Mexico will have its worst economic contraction since 1932, according to a new estimate by Banxico


The Central Bank pointed out that in a scenario of deep ‘U’, the national GDP will fall 12.8%

1932, el año en que la economía tocó fondo; PIB de México cayó 14%

Mexico will have this 2020 its worst economic contraction in since 1932 , according to the new forecast of the Bank of Mexico (Banco de México).

The Central Bank estimates that, in the best scenario , with a recovery type ‘V’, the economy will fall 8.8% this 2020, derived from the hit by the COVID-19 pandemic.

Banxico estima que México tendrá su peor contracción económica

At worst , with a behavior of a ‘deep U’, the Gross Domestic Product (GDP) will sink 12.8 percent.

The other scenario proposed by Banxico, with a deep ‘V’ type recovery, contemplates a fall of 11.3 percent.

In any case, the country will see a contraction of levels not registered since 1932, when it fell by more than 14 percent, according to the document Statistical Series of the Mexican Economy in the 20th Century from the UNAM Faculty of Economics.

The institution emphasized that, because the new coronavirus pandemic is still in process , the country’s economic activity still faces a high degree of uncertainty.

“The duration of the pandemic is still uncertain, which, in turn, implies uncertainty about the duration and depth of the containment and social distancing measures that will be necessary to maintain or their medium and long-term repercussions on the economy” stated in its Quarterly Inflation Report for April-June 2020.

The Banxico emphasized as risks to take into account the registration of new outbreaks of COVID-19 and the time in which a vaccine against the disease reaches the market.

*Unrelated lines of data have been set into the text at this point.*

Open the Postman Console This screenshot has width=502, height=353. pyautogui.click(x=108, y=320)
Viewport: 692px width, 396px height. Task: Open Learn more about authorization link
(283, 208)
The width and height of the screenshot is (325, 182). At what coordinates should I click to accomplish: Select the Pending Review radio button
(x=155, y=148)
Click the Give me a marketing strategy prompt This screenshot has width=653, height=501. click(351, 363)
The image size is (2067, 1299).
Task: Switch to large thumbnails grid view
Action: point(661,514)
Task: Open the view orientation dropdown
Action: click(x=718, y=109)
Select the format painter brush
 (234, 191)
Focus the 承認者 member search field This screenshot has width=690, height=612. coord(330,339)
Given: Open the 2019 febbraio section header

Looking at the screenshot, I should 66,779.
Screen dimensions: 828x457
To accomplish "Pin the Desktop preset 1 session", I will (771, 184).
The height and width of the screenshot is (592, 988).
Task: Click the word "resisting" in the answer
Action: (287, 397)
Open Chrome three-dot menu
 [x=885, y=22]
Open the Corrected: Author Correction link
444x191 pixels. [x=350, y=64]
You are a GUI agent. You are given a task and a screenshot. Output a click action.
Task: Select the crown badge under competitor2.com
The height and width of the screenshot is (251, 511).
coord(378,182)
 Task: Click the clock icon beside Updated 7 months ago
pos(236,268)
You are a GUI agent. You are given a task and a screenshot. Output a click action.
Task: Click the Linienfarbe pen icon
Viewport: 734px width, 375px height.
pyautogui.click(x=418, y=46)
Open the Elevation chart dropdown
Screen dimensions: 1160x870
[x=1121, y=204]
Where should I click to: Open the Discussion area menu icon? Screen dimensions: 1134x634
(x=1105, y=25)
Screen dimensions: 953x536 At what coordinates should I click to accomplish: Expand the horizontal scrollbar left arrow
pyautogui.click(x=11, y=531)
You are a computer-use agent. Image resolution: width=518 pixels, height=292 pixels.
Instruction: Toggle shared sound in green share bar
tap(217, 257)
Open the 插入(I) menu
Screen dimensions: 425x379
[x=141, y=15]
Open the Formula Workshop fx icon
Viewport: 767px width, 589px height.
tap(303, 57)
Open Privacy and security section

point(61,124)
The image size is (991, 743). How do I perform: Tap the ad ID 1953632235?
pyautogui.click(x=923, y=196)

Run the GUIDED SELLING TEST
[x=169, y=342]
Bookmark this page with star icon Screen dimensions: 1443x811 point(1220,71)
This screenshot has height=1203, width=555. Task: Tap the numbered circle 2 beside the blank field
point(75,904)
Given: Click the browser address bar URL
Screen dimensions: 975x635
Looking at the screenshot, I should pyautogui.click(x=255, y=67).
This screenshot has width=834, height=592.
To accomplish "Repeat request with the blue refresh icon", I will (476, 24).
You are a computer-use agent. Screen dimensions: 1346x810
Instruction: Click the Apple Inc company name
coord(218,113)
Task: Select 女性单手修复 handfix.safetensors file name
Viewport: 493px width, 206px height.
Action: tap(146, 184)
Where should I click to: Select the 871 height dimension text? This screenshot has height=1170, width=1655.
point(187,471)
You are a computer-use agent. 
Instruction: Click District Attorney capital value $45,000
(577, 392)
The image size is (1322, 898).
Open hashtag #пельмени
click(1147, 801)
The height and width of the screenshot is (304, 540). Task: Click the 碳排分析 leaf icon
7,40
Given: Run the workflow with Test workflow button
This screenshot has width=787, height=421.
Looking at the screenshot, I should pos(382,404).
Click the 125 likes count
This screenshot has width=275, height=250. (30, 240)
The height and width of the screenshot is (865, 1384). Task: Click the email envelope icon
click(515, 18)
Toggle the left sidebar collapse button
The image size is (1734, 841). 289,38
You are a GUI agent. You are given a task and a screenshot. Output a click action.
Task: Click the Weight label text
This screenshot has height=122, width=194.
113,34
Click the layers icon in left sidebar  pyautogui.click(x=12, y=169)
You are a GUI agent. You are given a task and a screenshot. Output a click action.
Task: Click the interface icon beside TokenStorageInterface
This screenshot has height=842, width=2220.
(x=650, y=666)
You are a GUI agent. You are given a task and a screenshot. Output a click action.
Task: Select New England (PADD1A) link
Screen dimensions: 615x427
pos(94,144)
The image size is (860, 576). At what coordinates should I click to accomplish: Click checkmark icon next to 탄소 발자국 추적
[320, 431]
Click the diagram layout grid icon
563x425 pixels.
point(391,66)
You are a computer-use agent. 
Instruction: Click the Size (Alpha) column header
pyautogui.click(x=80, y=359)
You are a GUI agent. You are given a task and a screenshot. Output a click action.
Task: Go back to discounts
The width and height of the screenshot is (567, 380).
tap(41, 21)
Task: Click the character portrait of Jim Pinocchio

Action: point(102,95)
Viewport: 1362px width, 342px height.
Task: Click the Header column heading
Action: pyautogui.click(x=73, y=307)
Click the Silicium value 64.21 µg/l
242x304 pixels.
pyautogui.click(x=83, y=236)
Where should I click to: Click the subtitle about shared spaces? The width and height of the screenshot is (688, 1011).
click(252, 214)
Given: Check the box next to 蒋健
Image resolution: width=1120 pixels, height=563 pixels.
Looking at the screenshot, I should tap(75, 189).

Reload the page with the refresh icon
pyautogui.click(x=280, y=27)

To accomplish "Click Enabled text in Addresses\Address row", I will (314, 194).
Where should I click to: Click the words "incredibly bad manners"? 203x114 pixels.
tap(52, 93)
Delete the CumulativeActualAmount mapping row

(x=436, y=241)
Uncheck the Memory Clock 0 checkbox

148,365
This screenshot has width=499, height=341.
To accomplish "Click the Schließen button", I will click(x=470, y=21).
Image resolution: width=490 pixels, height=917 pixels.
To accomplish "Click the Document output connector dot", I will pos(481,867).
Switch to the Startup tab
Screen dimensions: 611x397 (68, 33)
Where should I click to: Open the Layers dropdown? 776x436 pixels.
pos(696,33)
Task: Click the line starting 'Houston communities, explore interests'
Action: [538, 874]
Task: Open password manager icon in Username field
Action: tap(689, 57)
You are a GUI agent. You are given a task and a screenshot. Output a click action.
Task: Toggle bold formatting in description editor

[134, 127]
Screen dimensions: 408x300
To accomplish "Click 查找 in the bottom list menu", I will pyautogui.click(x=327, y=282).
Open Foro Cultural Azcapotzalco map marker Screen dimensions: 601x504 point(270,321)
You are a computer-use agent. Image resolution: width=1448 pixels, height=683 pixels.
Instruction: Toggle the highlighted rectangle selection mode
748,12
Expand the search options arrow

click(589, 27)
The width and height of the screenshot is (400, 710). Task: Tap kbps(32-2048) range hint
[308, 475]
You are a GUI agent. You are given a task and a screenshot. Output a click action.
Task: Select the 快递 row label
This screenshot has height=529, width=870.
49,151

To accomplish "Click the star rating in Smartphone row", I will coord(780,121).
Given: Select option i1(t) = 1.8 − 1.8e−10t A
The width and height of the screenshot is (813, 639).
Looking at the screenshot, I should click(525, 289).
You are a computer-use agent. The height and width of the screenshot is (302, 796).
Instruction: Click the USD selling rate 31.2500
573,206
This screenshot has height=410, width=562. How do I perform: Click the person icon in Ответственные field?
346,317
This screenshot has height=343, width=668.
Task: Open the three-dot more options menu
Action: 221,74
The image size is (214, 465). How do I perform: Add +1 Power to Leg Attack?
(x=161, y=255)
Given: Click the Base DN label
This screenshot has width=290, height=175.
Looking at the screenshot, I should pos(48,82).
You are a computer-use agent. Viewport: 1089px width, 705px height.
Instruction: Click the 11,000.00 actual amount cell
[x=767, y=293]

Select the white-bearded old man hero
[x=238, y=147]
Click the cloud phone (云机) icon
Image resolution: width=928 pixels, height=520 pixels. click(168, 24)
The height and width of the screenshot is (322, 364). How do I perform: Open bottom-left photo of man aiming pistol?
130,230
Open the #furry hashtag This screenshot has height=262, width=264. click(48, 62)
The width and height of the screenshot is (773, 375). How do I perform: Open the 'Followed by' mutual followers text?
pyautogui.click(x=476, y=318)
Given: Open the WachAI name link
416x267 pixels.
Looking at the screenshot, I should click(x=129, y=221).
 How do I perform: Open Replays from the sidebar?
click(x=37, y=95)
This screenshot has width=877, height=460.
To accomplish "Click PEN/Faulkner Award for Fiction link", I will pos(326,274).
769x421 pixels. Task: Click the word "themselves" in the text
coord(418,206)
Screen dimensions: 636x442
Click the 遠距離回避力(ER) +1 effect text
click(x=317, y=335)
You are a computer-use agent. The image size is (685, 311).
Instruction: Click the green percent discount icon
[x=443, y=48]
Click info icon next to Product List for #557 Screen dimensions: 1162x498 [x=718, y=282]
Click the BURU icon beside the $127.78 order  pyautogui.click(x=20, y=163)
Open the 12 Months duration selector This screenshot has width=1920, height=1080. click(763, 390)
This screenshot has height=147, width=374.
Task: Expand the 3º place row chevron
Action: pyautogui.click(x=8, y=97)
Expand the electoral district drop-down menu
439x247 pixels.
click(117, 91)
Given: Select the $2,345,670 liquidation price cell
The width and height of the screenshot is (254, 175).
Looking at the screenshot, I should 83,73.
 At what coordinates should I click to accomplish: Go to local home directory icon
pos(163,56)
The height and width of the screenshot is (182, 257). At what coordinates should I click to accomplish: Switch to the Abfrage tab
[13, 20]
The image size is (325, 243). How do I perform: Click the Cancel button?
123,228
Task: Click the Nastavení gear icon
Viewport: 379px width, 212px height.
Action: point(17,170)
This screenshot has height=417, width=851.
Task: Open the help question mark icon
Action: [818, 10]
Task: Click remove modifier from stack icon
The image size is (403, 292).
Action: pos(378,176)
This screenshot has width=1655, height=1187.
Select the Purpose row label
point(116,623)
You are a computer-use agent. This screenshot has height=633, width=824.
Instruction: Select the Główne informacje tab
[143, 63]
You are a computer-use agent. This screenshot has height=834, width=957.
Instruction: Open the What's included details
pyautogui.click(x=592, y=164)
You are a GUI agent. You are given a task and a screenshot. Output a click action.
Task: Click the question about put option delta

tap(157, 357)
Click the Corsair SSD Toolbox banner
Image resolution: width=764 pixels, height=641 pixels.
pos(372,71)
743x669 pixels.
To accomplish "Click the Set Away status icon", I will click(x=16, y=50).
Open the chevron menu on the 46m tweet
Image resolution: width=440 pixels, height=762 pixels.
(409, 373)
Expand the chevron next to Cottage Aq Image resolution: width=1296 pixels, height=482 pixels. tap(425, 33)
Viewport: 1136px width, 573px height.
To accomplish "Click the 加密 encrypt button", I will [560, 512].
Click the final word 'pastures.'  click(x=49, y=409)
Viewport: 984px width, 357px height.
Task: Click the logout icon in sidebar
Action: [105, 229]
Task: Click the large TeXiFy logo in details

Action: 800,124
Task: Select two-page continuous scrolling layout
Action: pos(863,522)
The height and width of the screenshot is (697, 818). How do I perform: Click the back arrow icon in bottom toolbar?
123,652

En escenario más adverso, México tendrá su peor contracción desde 1932:  Banxico – Ya Vas

“In addition, it is possible that the reactivation presents ups and downs and intermittences, particularly from a higher frequency vision, and that, as a result of differences in the challenges faced for a full recovery, the dynamics between sectors and regions are not uniform” added.

Alejandro Díaz de León, governor of Banxico, also pointed out in a press conference that institutional and structural problems damage investment in the country.

The new estimates are released after the National Institute of Statistics and Geography (Inegi) published revised GDP data on Wednesday.

According to the data, the economy contracted 18.7 percent during the second quarter of this year.

Scenario for 2021

The Central Bank also updated its forecasts for next year. In the best scenario (type ‘V’), GDP will have a ‘rebound’ of 5.6 percent .

If the economy follows the behavior of a deep ‘U’, the recovery would be only 1.3 percent.

The third scenario contemplated by the institution, that of deep ‘V’, projects an advance of 2.8 percent.

AMLO discrepa con Banxico por proyección de contracción económica | IDC


The Central Bank improved its projections in this indicator when comparing it with what was published last May.

Banxico projects that between 1,100,000 and 750,000 jobs will be lost in the country. That represents an improvement over its previous forecast, which saw the destruction of between 1.4 million and 800 thousand jobs.

By 2021, the country could see job creation of between 100,000 and 450,000 jobs.


The institution revised this indicator upwards and expects it to close 2020 at a level of 3.7 percent , from a previous forecast of 3.5 percent.

In this regard, Banxico pointed out that the adjustment, which will extend until the second quarter of 2021 , is due to “the revision considered for non-core inflation, associated with the upward behavior of energy prices.”

Current account

The Central Bank projects that the country’s current account could be between minus 6 and 5 billion dollars , which represents minus 0.6 and 0.5 percent of GDP, respectively.

In the previous report, the forecast was between minus 15.1 thousand and minus 3.1 billion dollars, that is, minus 1.5 and minus 0.3 percent of the economy.